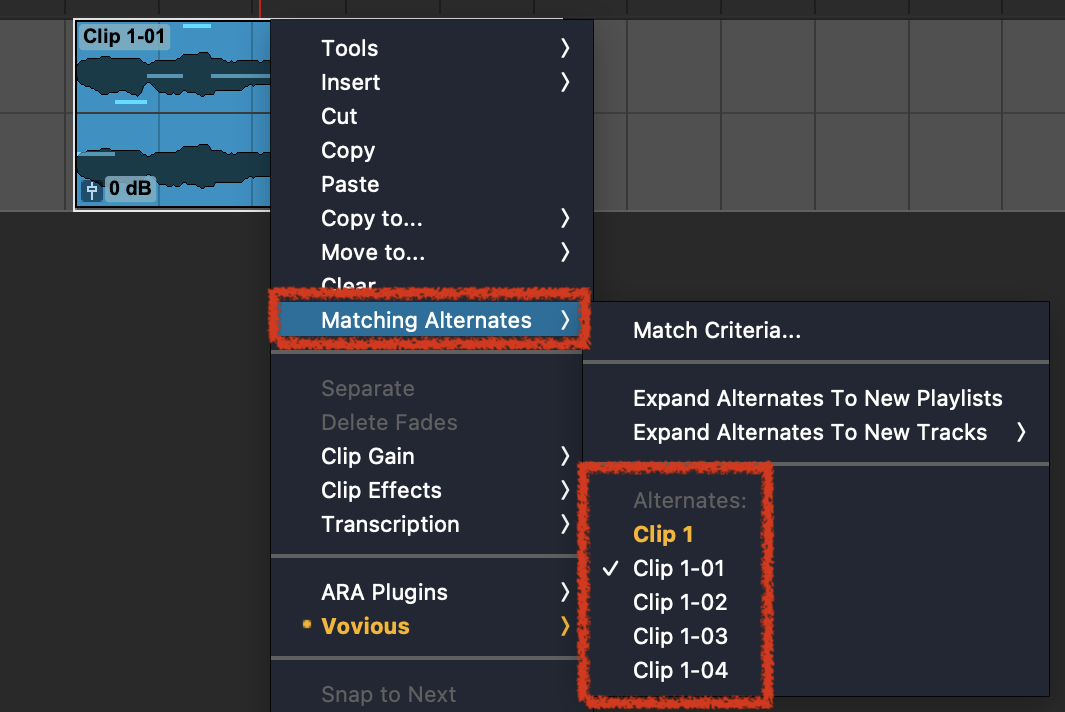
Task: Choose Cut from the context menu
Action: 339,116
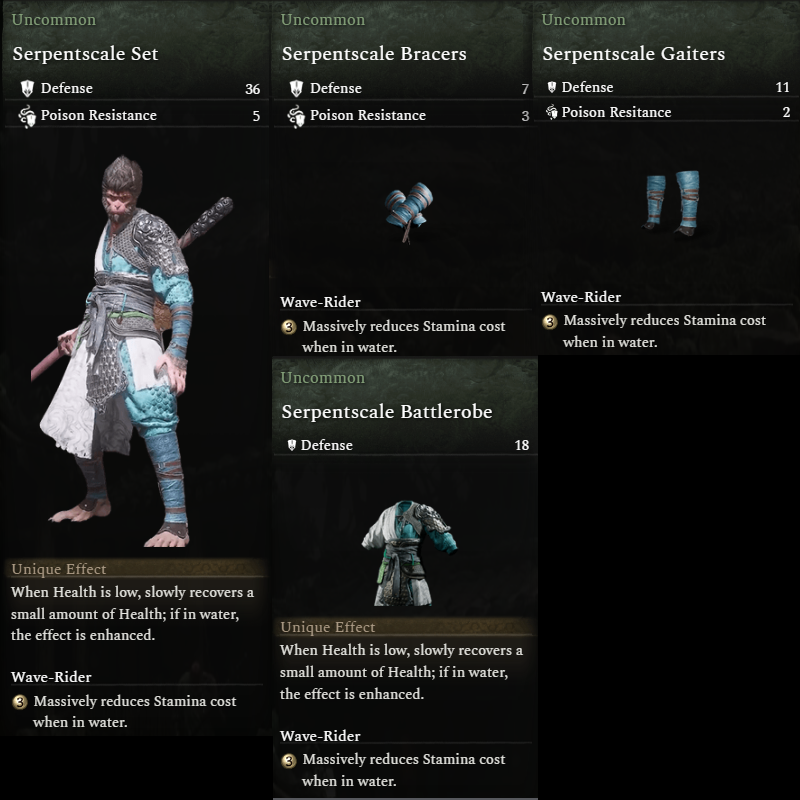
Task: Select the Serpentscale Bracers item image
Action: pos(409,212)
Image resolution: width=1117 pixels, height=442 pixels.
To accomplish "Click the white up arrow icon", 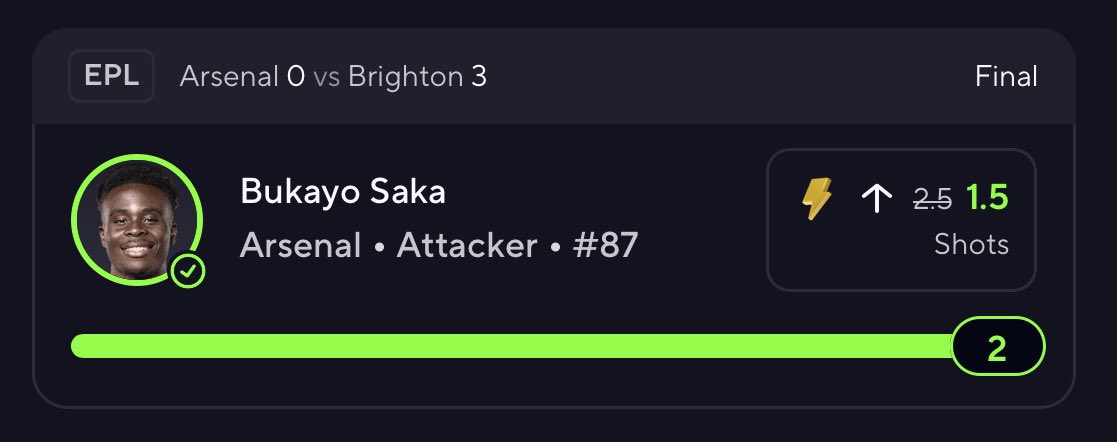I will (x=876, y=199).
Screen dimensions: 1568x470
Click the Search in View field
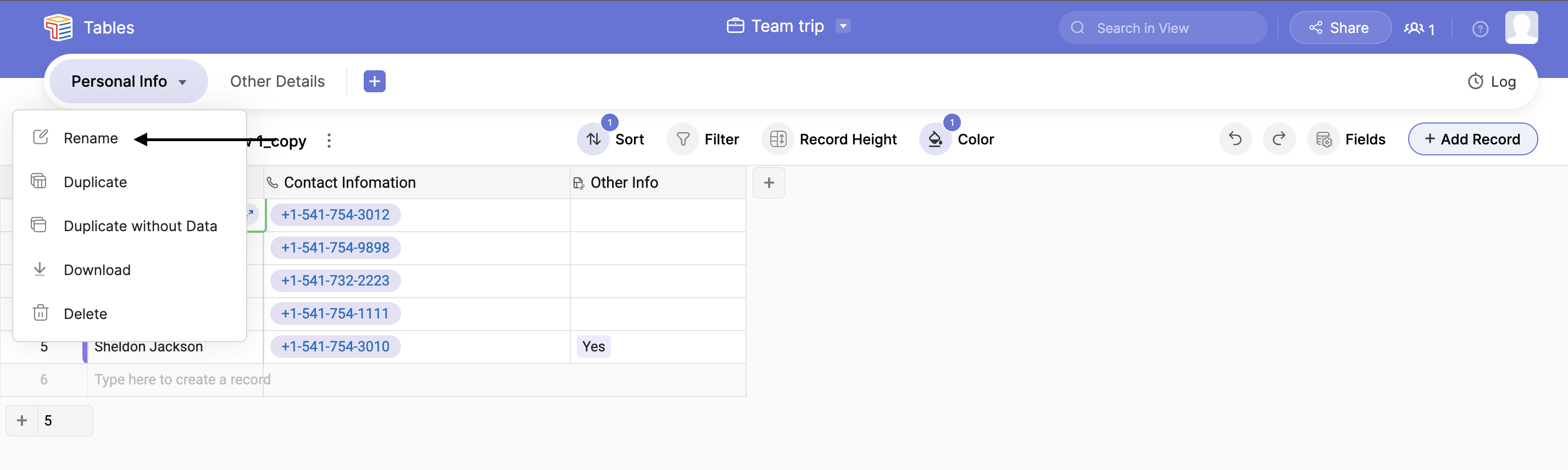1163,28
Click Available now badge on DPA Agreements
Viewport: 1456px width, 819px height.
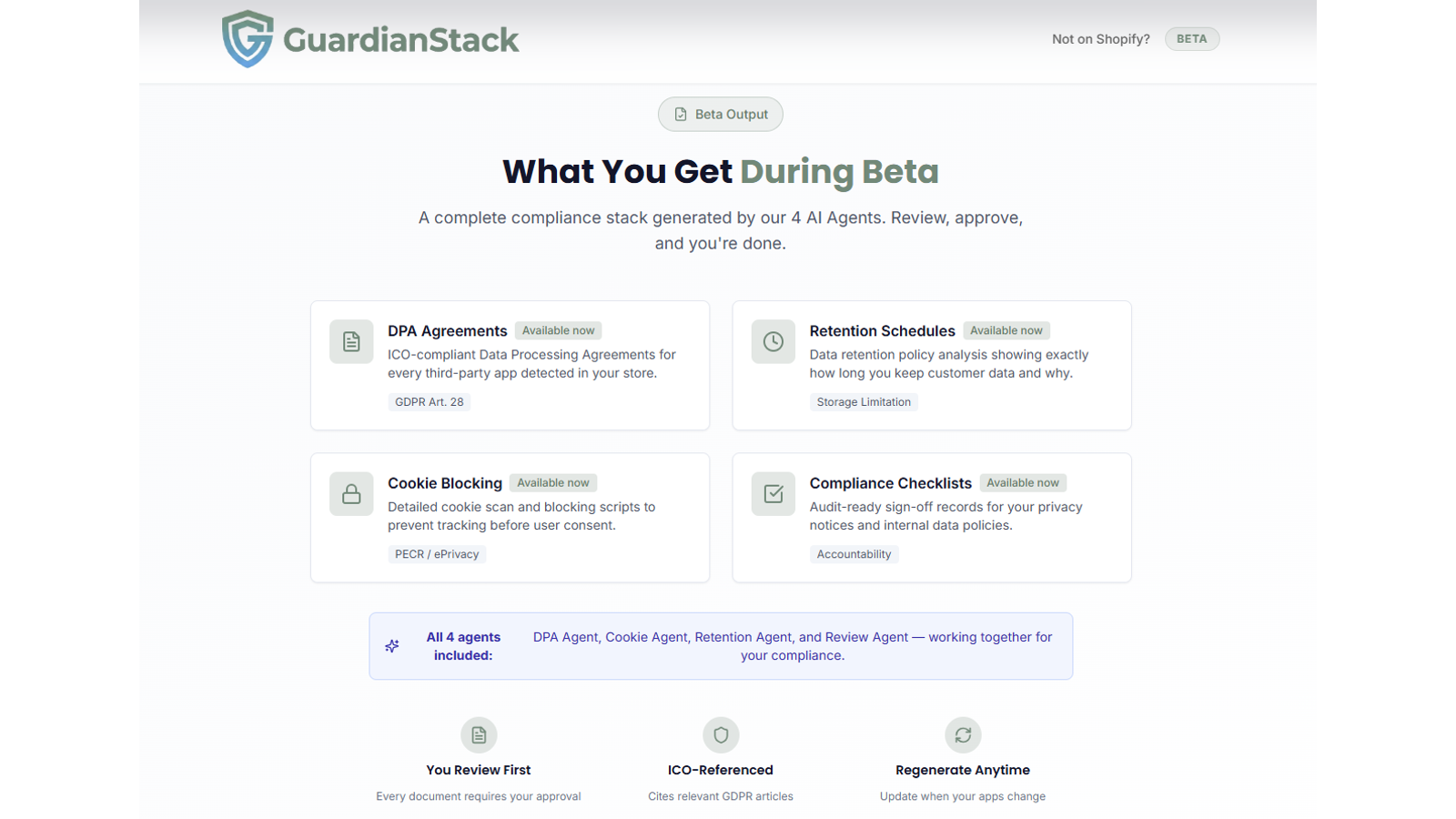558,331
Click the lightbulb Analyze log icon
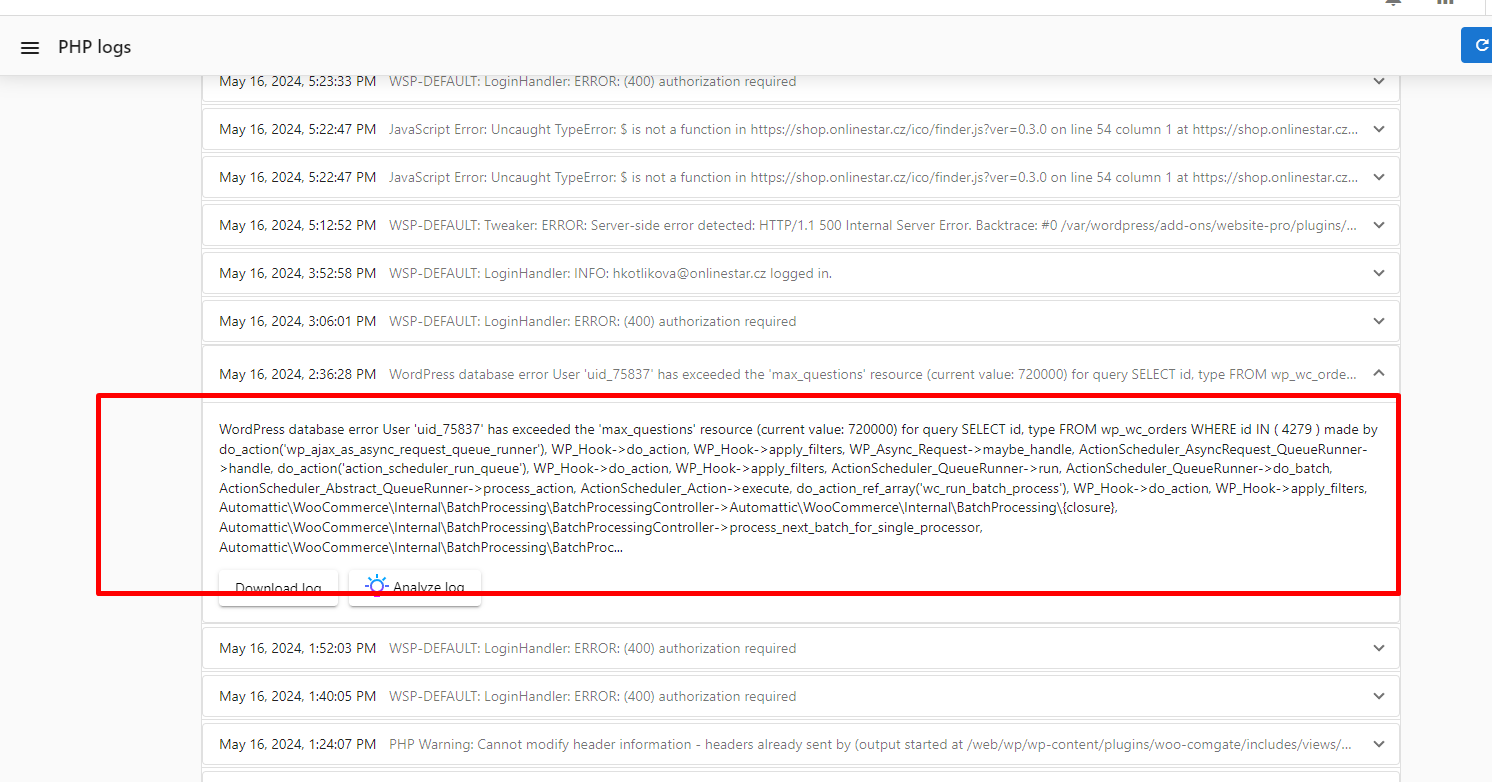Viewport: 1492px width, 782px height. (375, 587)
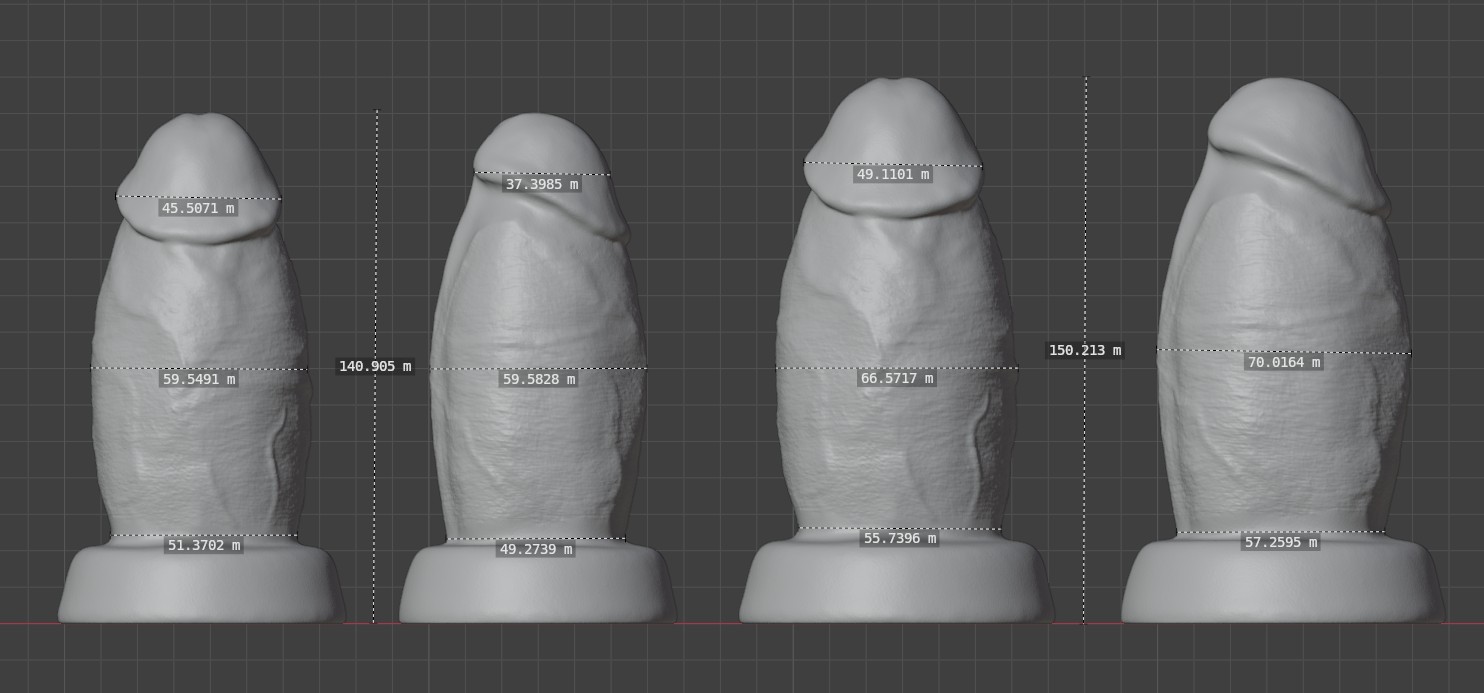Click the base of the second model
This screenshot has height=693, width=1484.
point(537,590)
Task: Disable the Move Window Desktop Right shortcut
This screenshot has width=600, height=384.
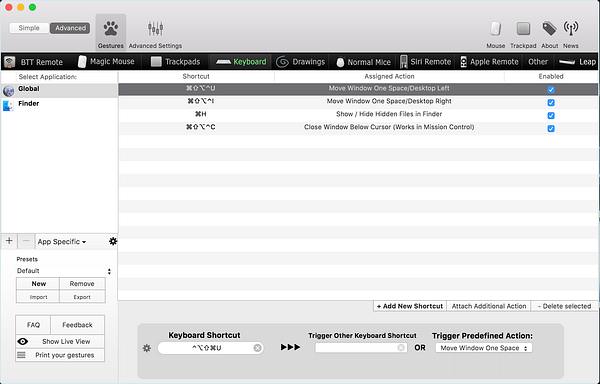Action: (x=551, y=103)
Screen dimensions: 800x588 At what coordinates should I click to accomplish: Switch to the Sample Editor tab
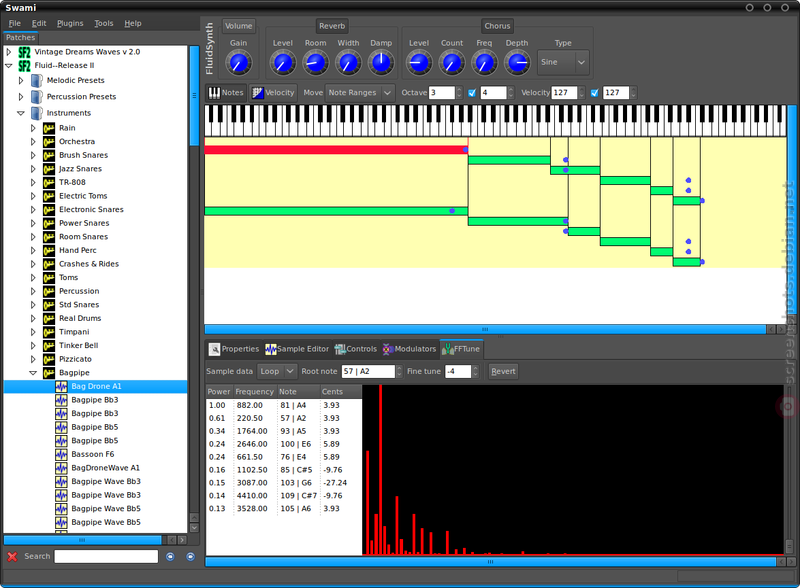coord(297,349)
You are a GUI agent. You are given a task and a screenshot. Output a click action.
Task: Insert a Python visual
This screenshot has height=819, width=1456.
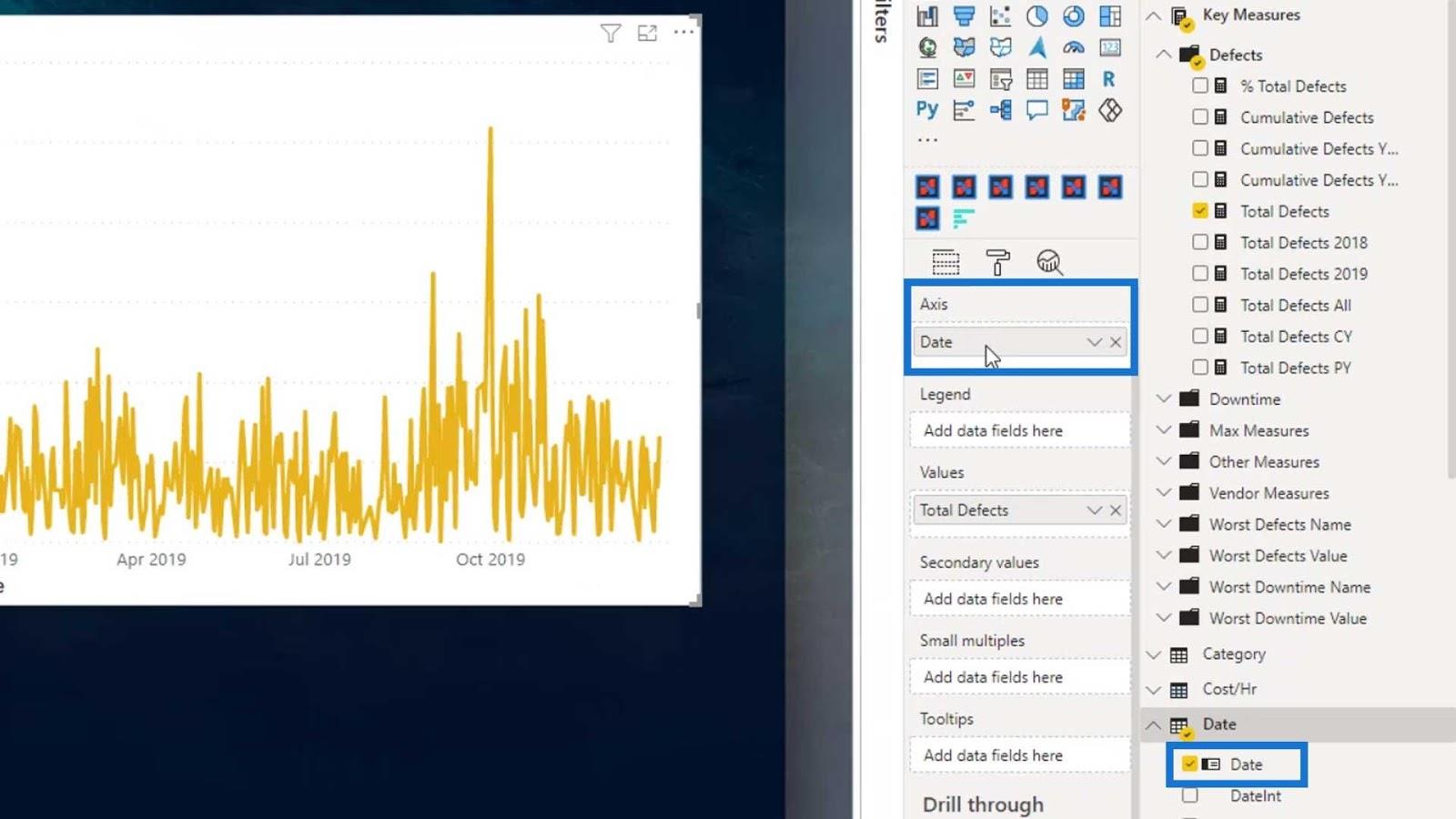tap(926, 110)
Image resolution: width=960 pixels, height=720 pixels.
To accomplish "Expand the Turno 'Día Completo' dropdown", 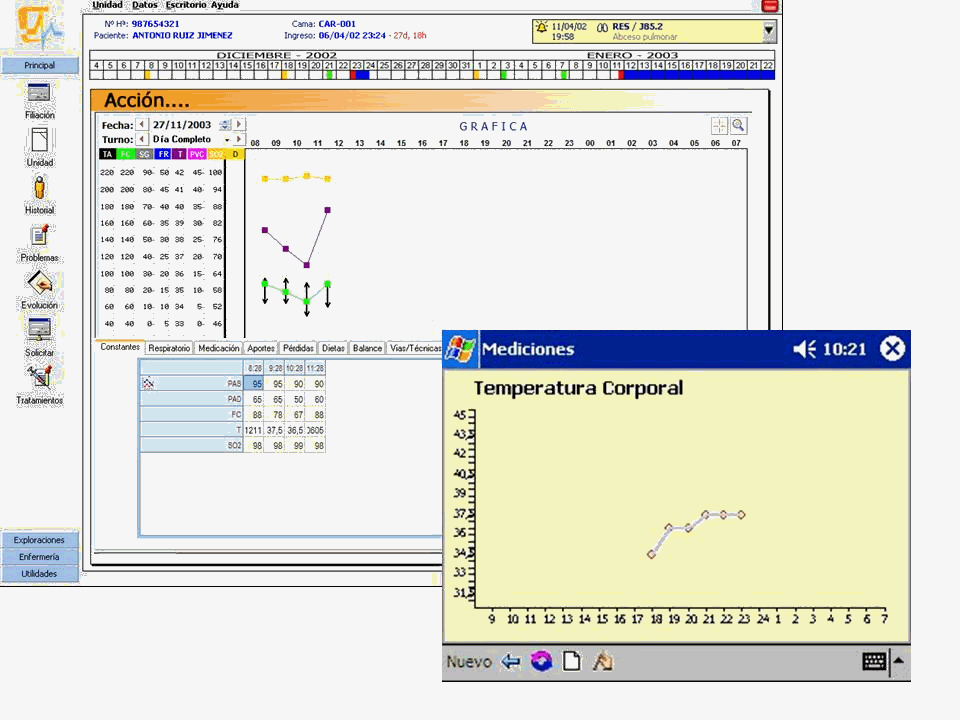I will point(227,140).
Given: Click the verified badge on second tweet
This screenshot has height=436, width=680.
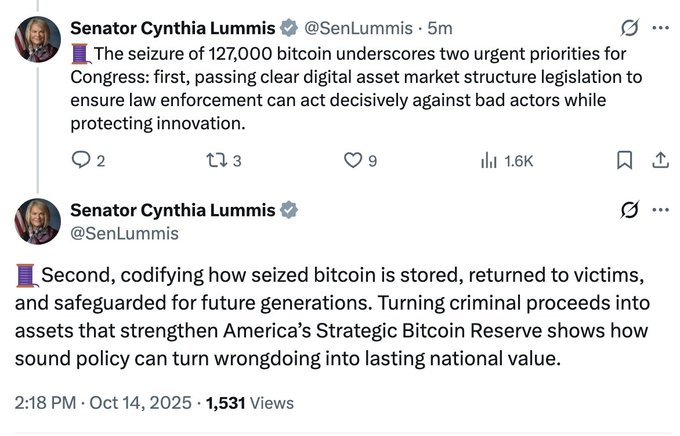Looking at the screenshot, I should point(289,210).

-------

* **What to produce**
Exactly how many lines in the listing above hold the string "badge"? State the number by itself.

* **Final answer**
2